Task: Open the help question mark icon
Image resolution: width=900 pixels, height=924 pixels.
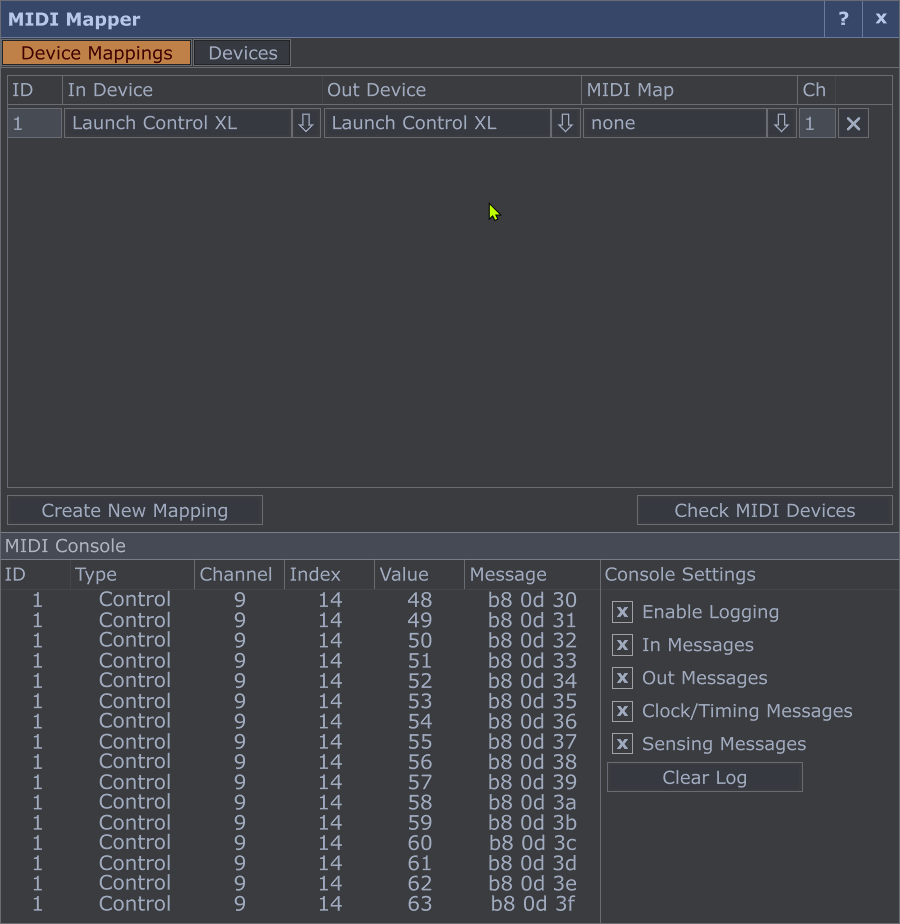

* * *

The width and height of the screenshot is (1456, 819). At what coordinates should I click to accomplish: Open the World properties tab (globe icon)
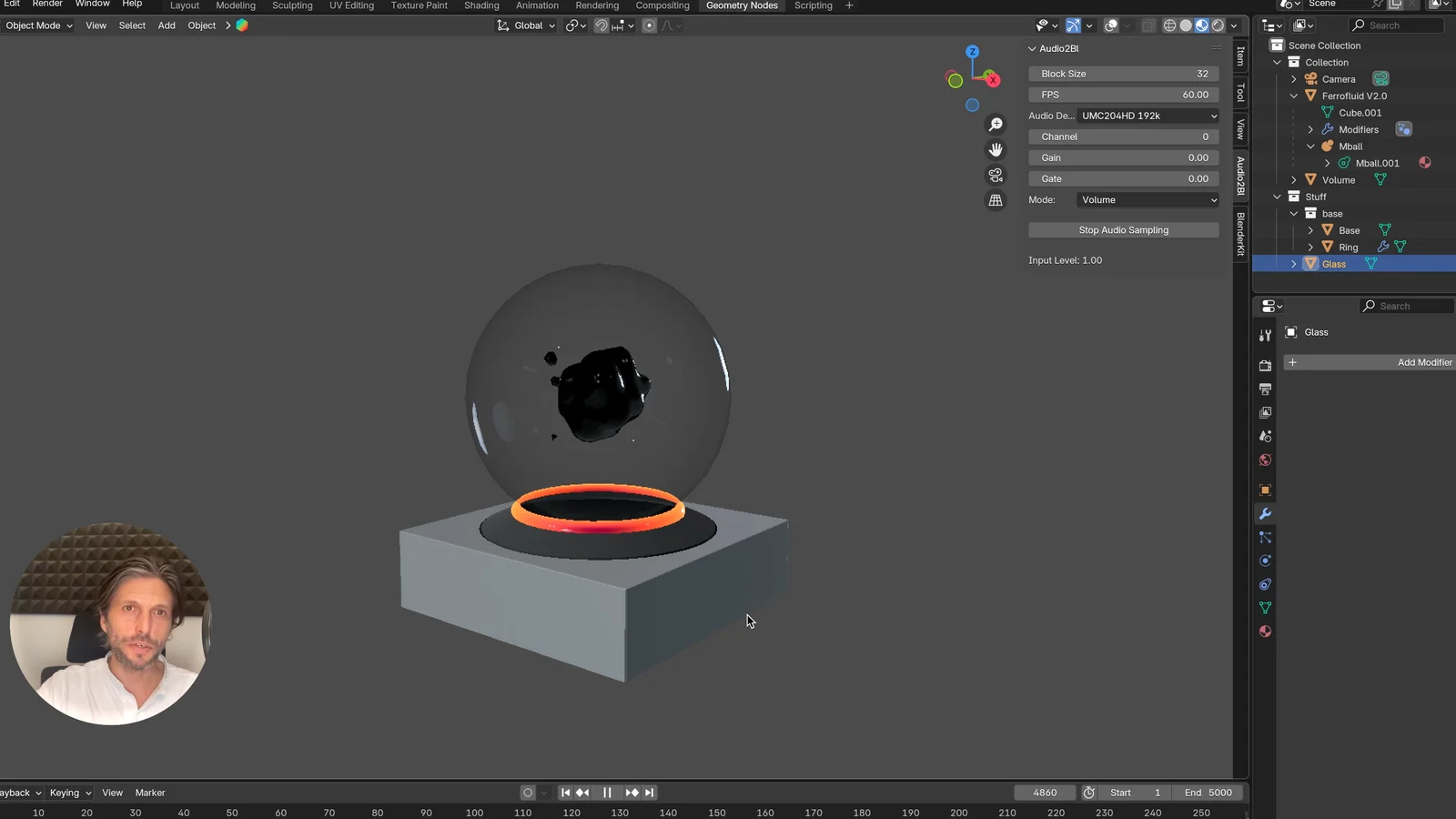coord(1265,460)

...

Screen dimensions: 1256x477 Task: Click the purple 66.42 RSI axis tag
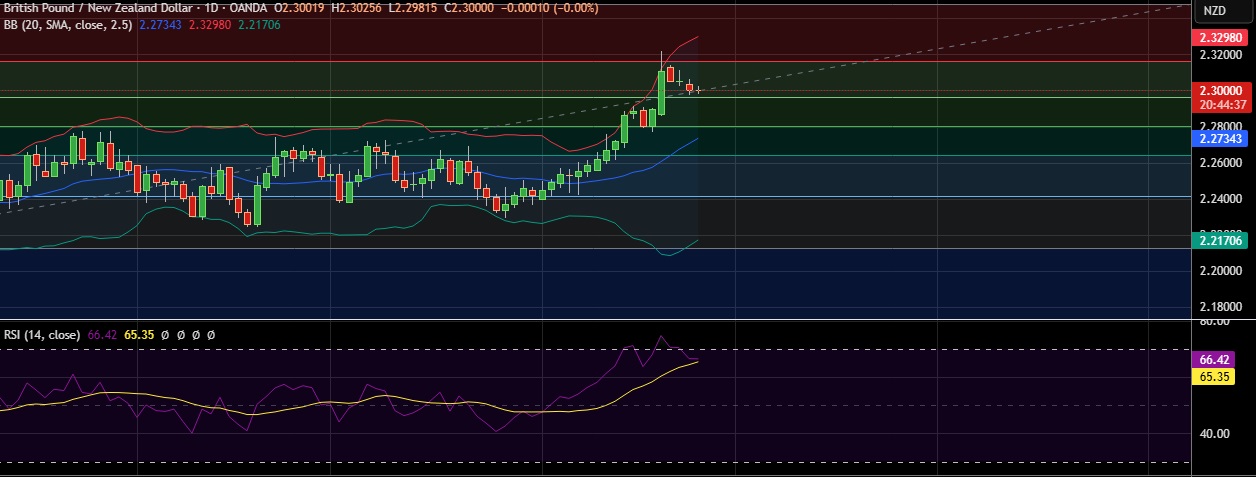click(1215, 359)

● Task brief
Render the lines from the one containing "Task: Open the help question mark icon" to the one containing "Image resolution: width=900" as a JSON list of strings, one string per line, leaving out blank lines.

● Answer to this problem
[
  "Task: Open the help question mark icon",
  "Image resolution: width=900 pixels, height=924 pixels."
]